Per la cassazione della sentenza ricorre l'(omissis) per sei motivi,
anche nei confronti della Regione Puglia. Resiste il lavoratore con
controricorso notificato soltanto alla parte ricorrente. Non si è
costituita la Regione Puglia.
MOTIVI DELLA DECISIONE
1. Il primo motivo di ricorso denuncia violazione e falsa
applicazione dell’art. 1362 c.c. e dell’art. 3 della legge regionale
Puglia n. 37 del 1995, per avere il Tribunale erroneamente disposto
l’estromissione dal giudizio della Regione Puglia, nell’assunto che
fosse subentrata nei soli rapporti obbligatori perfezionatisi
successivamente al 31 dicembre 1993, senza considerare il tempo della
certezza e liquidità della partita debitoria.

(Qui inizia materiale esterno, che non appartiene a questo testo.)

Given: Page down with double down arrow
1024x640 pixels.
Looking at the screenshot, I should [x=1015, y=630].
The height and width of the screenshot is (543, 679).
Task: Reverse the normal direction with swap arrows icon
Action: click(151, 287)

1.1. Il motivo è infondato.
La questione è stata già sottoposta alla vaglio della Corte e
risolta del senso che la disciplina posta dalla legge Regione Puglia 31
ottobre 1995, n. 37, con la prevista cessazione delle gestioni in
affidamento precario del servizio pubblico di trasporto su linee
extra-urbane e l’istituzione di apposite gestioni stralcio per la
definizione e la liquidazione di ogni partita debitoria maturata
successivamente al 31 dicembre 1993, non ha determinano l’estinzione
dell’azienda, precedentemente concessionaria del servizio, con la
conseguenza che l'(omissis), è rimasta parte dei rapporti obbligatori
inerenti al periodo precedente alla data predetta (cfr. Cass. 3702/1999
e 8409/2000; in particolare, Cass. 8697/2000, alla cui motivazione si
rinvia per più ampi riferimenti).
Nè la legge, in relazione agli anzidetti rapporti obbligatori,
autorizza a ritenere aggiunta la Regione all’originario debitore, poichè
il riferimento alla "maturazione" esprime chiaramente il
concetto dell’estraneità della Regione stessa ai rapporti obbligatori
perfezionatisi negli elementi costitutivi prima della data indicata.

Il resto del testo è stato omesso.